Design and Manage Apache Druid Databases Visually with DbSchema

DbSchema lets you design, manage, and document Apache Druid databases. Create ER diagrams, define tables and columns, and generate SQL scripts - with or without a live database connection.

Use Git to share the design, compare it with the Apache Druid database, and deploy changes. DbSchema also includes a data editor, query builder, and HTML5 documentation - everything you need in one tool.

DbSchema Database Designer

Download DbSchema Download Apache Druid JDBC Driver

Datasource and Segment Architecture

Apache Druid is a high-performance real-time OLAP database designed for sub-second queries on large event-driven datasets. Rather than traditional tables, Druid organizes data into datasources that are physically partitioned into time-based segments stored in deep storage such as Amazon S3 or HDFS. Each segment holds pre-aggregated rollup data and a columnar layout optimized for scan-heavy analytical workloads. DbSchema connects to Druid through the Apache Calcite Avatica JDBC protocol and introspects datasources as schema objects, rendering them in a visual schema diagram. You can annotate datasources, group them by subject area, and generate documentation that captures the column names, data types, and relationships modeled in your ingestion specs.

Writing Analytical Druid SQL in the SQL Editor

Druid SQL is a full SQL dialect built on Apache Calcite that supports GROUP BY, ORDER BY, time-floor functions like TIME_FLOOR(), and approximate aggregations such as APPROX_COUNT_DISTINCT(). DbSchema's SQL editor connects over the Avatica protocol and provides auto-completion for datasource and column names, making it straightforward to compose time-partitioned aggregation queries without memorizing exact column spellings. Results are displayed in a paginated grid with support for copying rows or exporting to CSV. You can organize saved queries by datasource and share them across the team by committing the query files to version control alongside your ingestion specs.

DbSchema SQL editor writing analytical Druid SQL with TIME_FLOOR partitioning

Exploring Ingested Datasets Visually

Once a Druid datasource has been ingested — whether via batch spec or Kafka-based streaming ingestion — DbSchema's data explorer lets you sample rows, filter by time range or dimension value, and inspect the exact column types that Druid has inferred during rollup. This is particularly useful for validating that a new ingestion spec produced the expected schema: you can compare the column list in the data explorer against the dimensionsSpec and metricsSpec in your ingestion JSON without leaving DbSchema. The explorer also handles Druid's __time column natively, displaying timestamps in a human-readable format.
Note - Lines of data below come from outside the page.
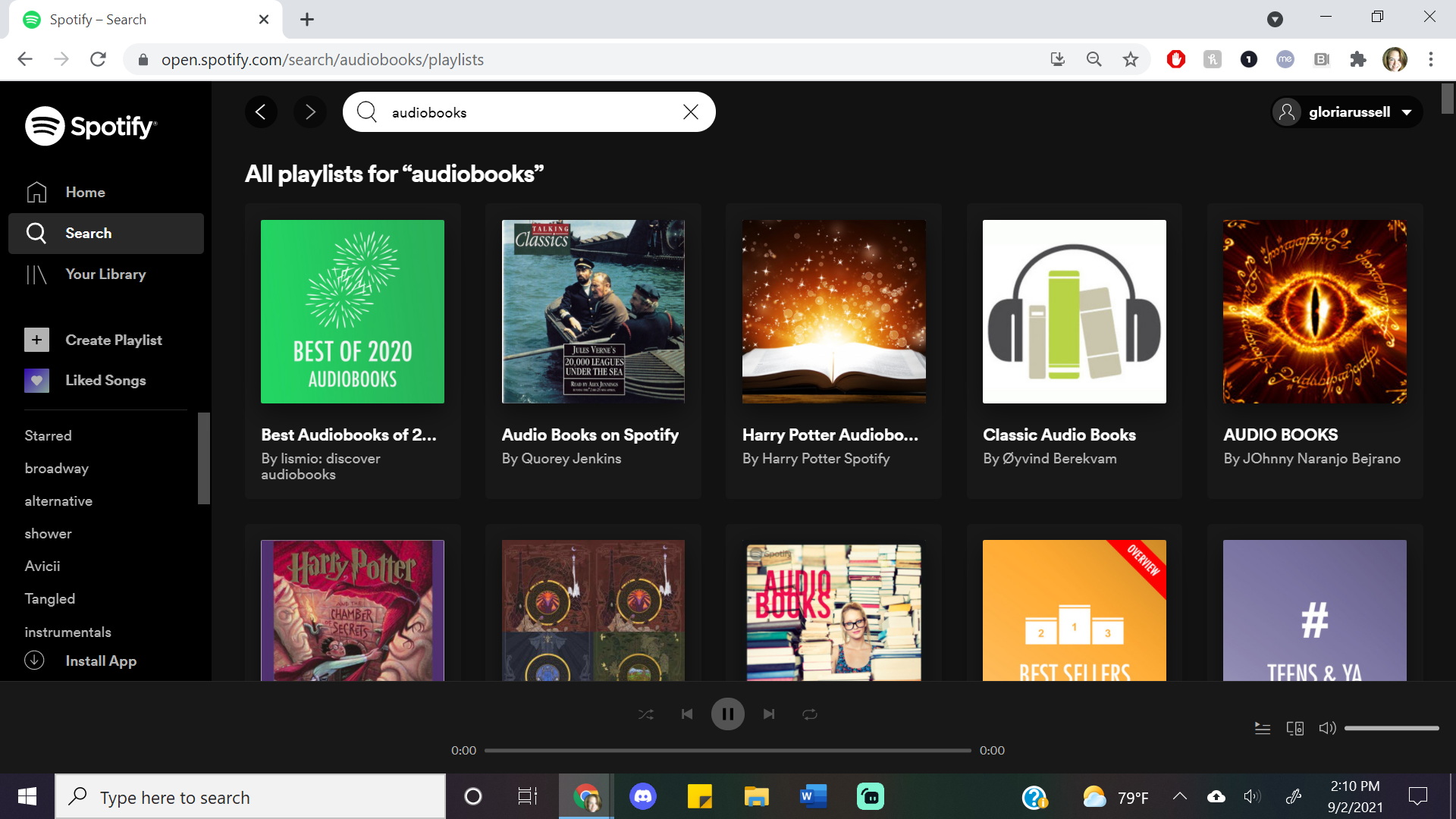Image resolution: width=1456 pixels, height=819 pixels.
Task: Open the Chrome profile list dropdown arrow
Action: pos(1275,20)
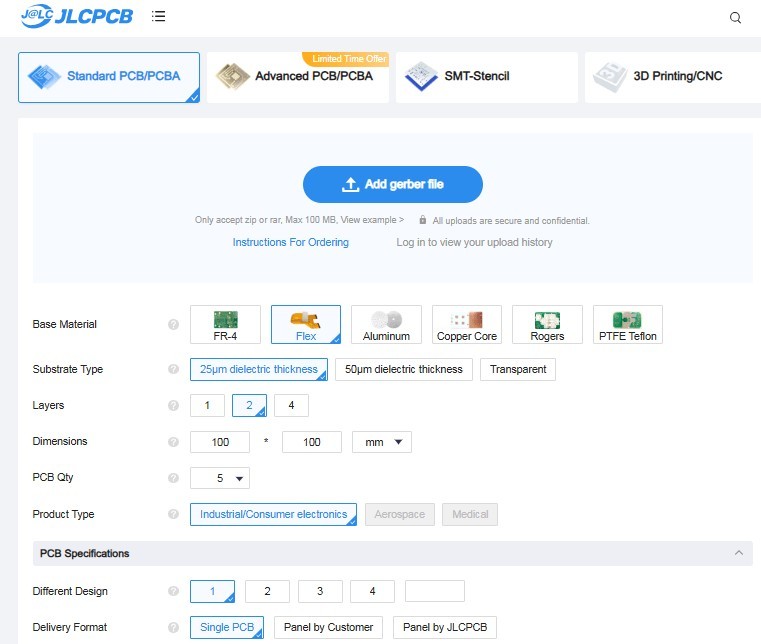Open the PCB Qty dropdown
The height and width of the screenshot is (644, 761).
tap(220, 478)
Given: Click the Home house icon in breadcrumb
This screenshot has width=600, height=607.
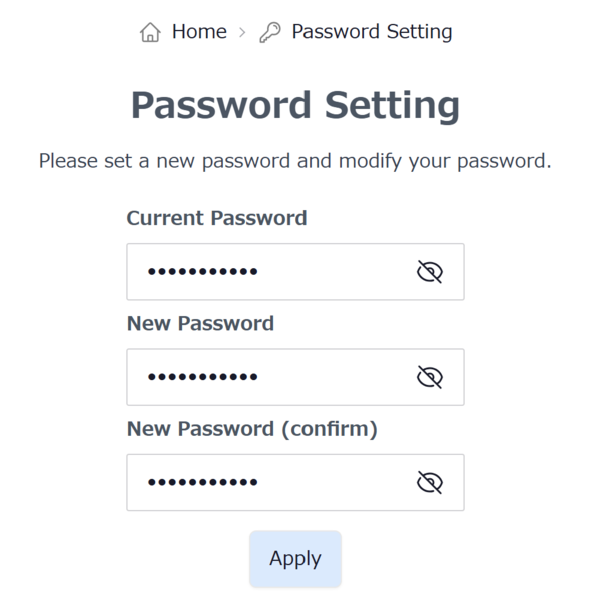Looking at the screenshot, I should pos(150,33).
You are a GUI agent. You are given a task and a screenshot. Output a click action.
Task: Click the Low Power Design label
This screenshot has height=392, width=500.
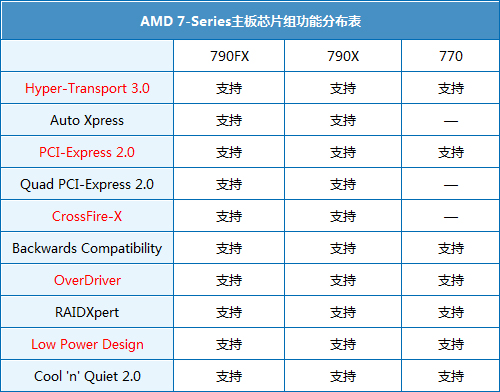click(x=87, y=344)
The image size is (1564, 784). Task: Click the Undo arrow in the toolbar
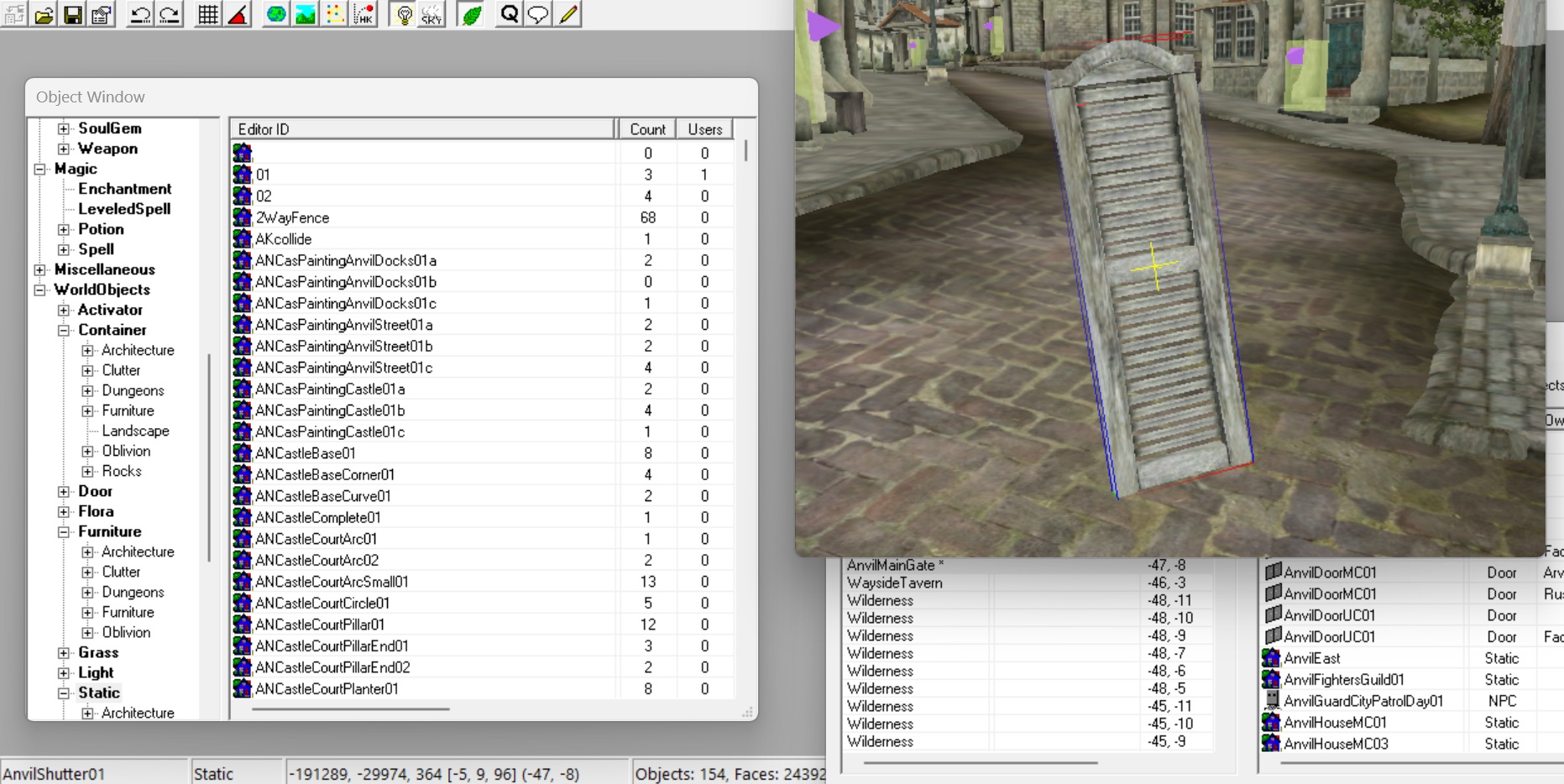point(139,14)
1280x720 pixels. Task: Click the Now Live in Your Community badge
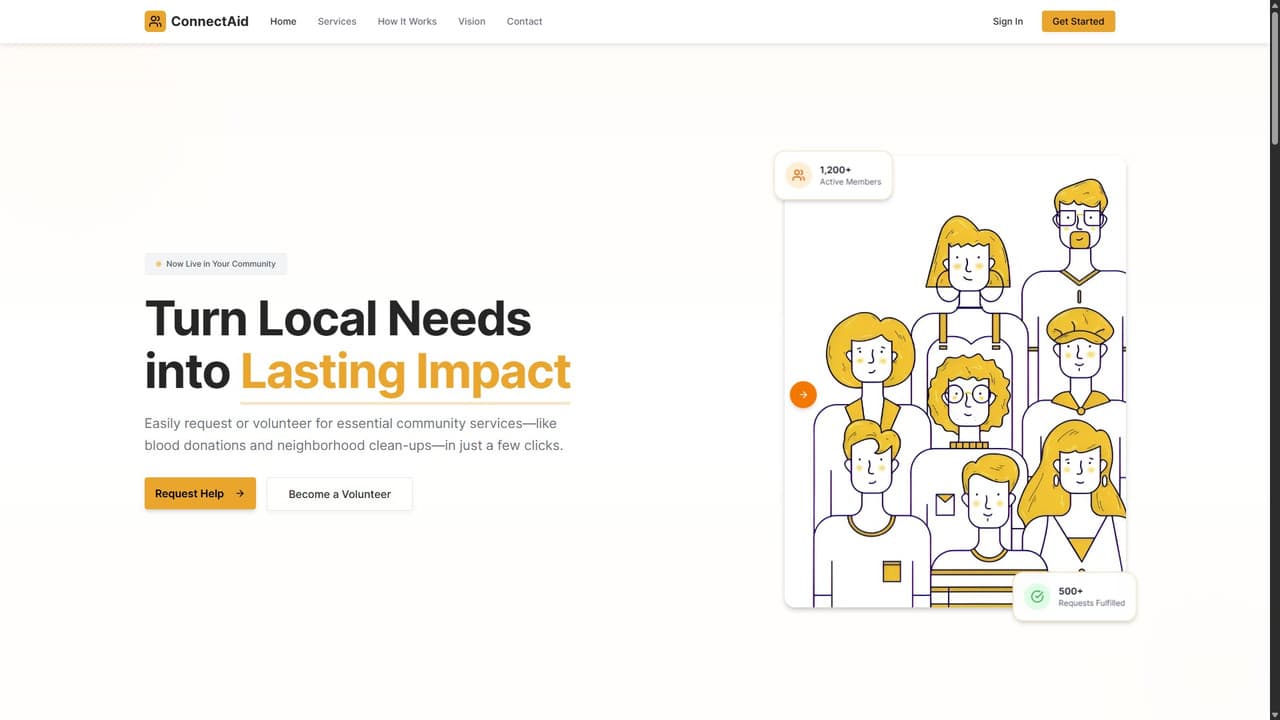215,264
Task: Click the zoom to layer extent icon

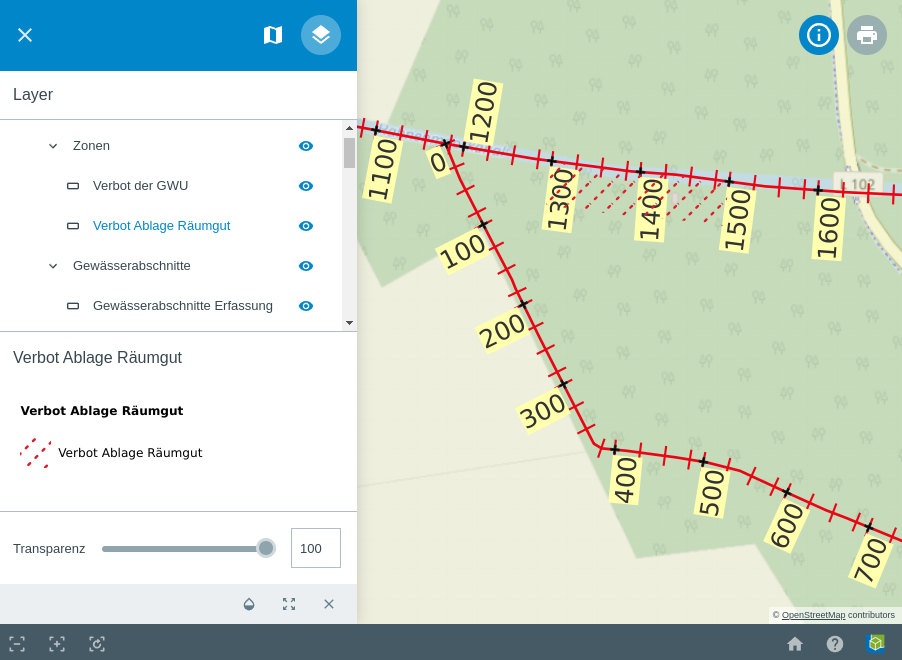Action: (x=289, y=604)
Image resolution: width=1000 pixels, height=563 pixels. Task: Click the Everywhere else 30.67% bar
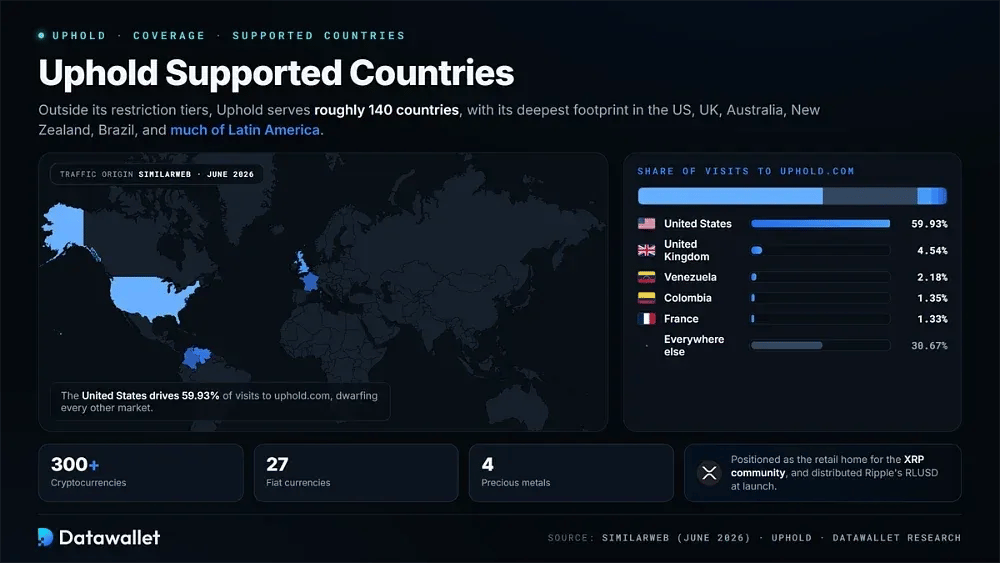[821, 346]
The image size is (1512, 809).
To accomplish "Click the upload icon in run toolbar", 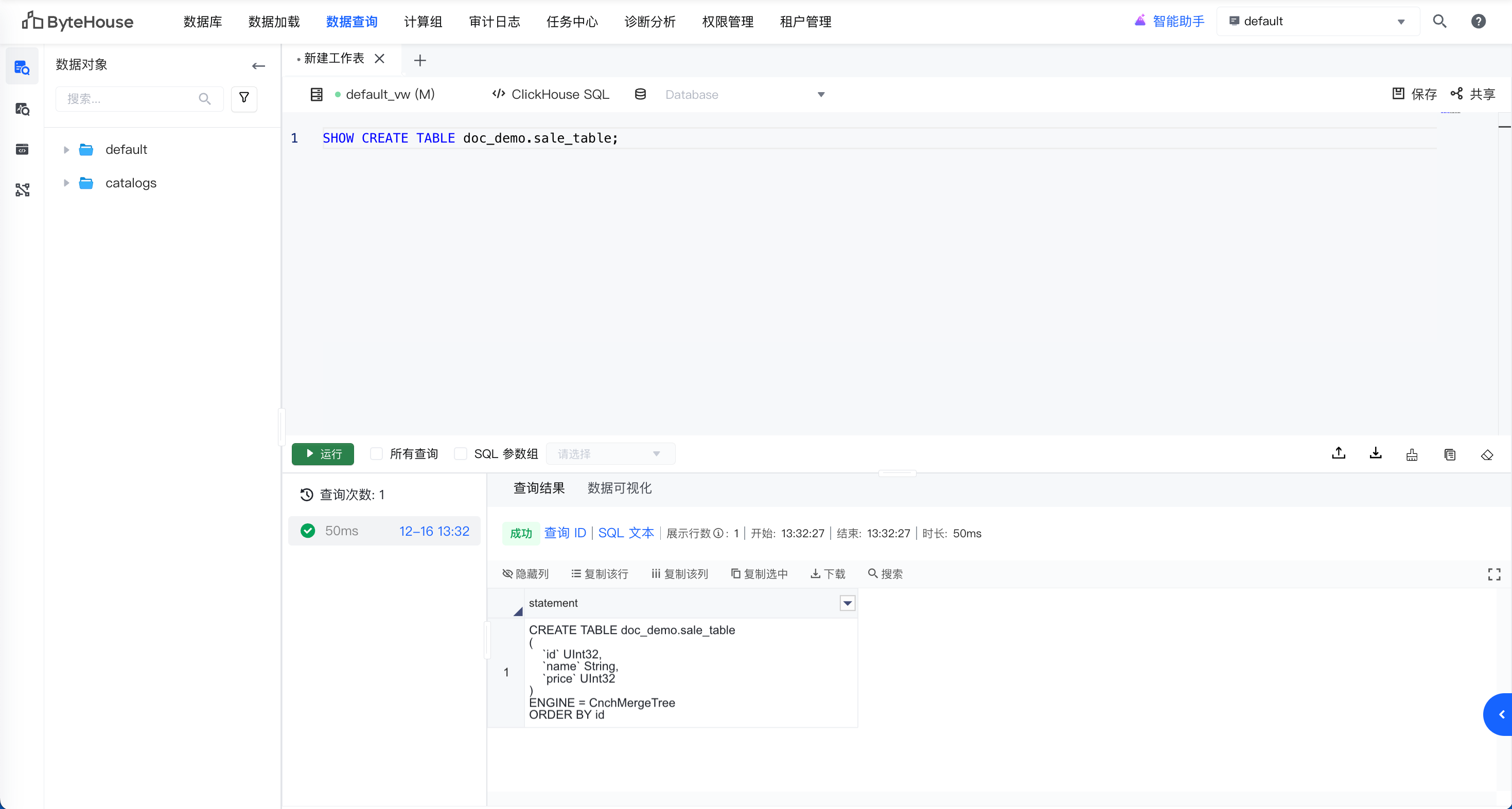I will tap(1338, 453).
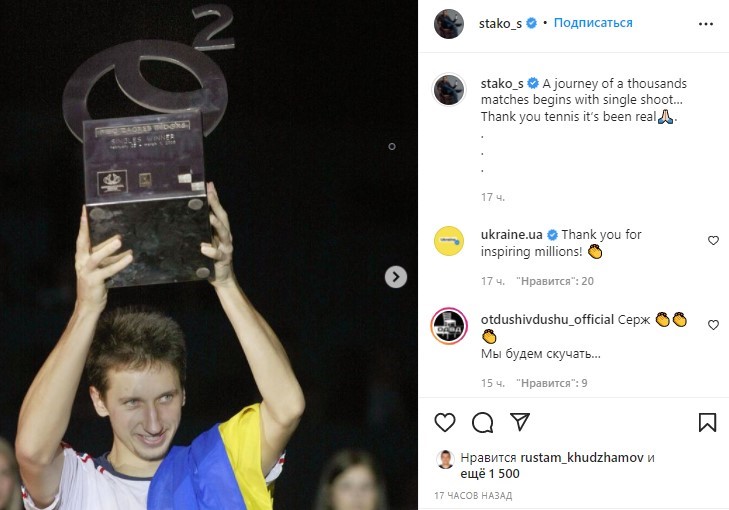The height and width of the screenshot is (510, 729).
Task: Select the trophy photo image
Action: 209,255
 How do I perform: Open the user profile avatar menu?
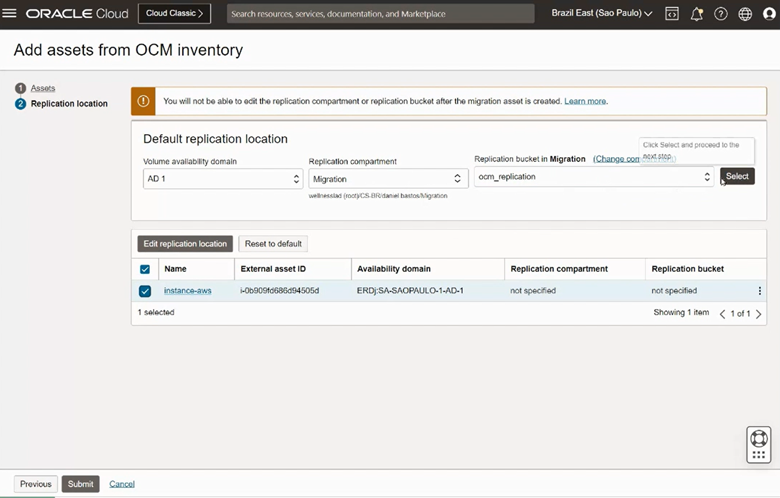click(x=767, y=14)
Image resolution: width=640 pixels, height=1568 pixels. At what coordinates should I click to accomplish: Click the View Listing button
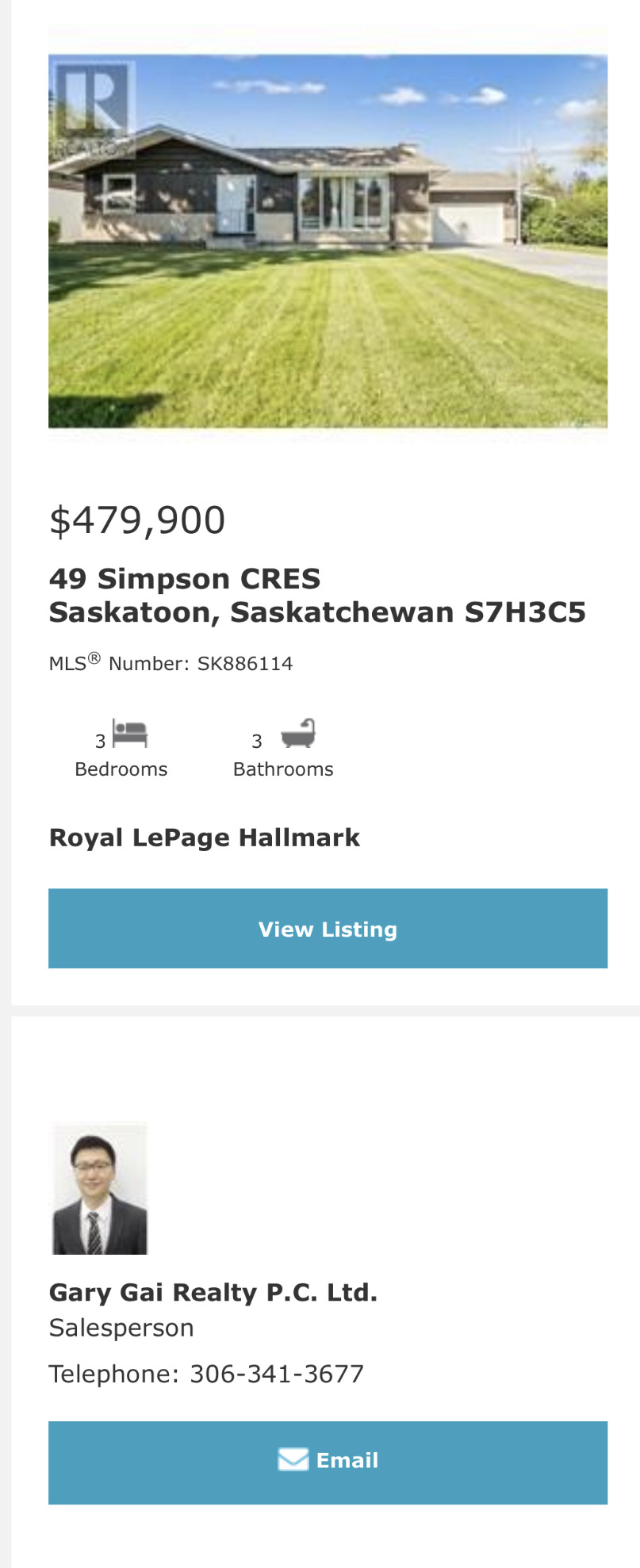click(x=328, y=929)
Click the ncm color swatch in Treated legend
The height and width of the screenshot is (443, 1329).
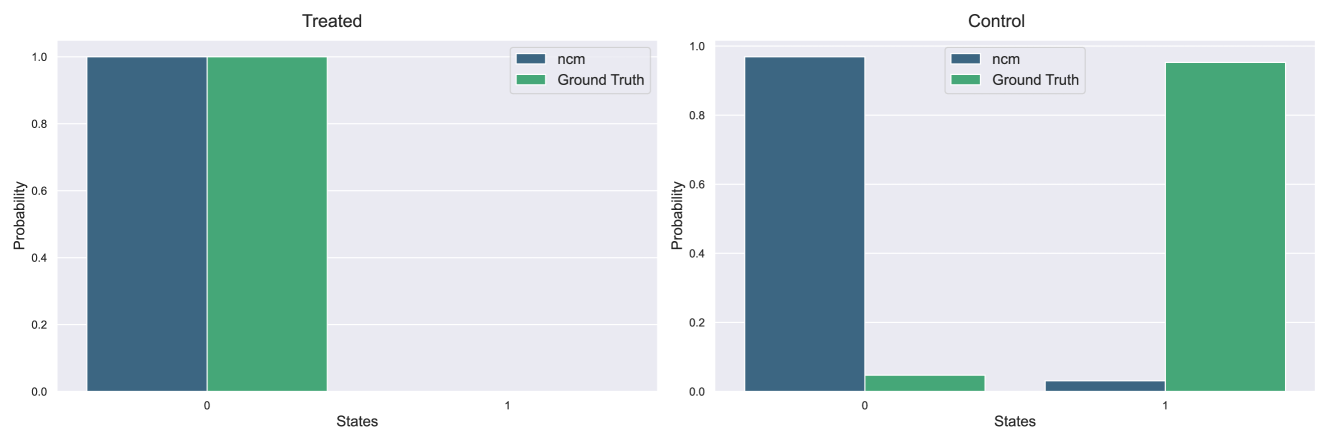[x=531, y=59]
Exploring Apache Druid ingested datasource rows in DbSchema data explorer

Connection Setup and JDBC URL

DbSchema connects to Apache Druid using the Apache Calcite Avatica remote JDBC driver (org.apache.calcite.avatica.remote.Driver). The JDBC URL points to Druid's Broker node and follows the pattern jdbc:avatica:remote:url=http://broker:8082/druid/v2/sql/avatica/, where broker is the hostname or IP of your Druid Broker service and 8082 is the default Druid Broker port. For secured clusters, replace http with https and supply credentials in the connection dialog. Download the Avatica standalone JDBC JAR from the Apache Calcite Avatica releases page and register it under DbSchema's driver manager before creating the connection.

Apache Druid datasource schema diagram rendered in DbSchema

Why Teams Use DbSchema with Apache Druid

  • Render Druid datasources as visual schema diagrams to communicate the data model to analysts who are unfamiliar with ingestion specs.
  • Write and test complex TIME_FLOOR and approximate aggregation queries in the SQL editor before embedding them in BI tool connections.
  • Validate ingestion results immediately by sampling datasource rows in the data explorer right after a batch ingestion job completes.
  • Document multi-datasource analytics pipelines with annotated schema layouts that can be exported as HTML or PDF.
  • Use DbSchema's offline schema model to design Druid datasource schemas before configuring ingestion specs, reducing costly re-ingestion cycles.
  • Compare column lists between DbSchema's live schema and your ingestion spec JSON to catch schema drift early.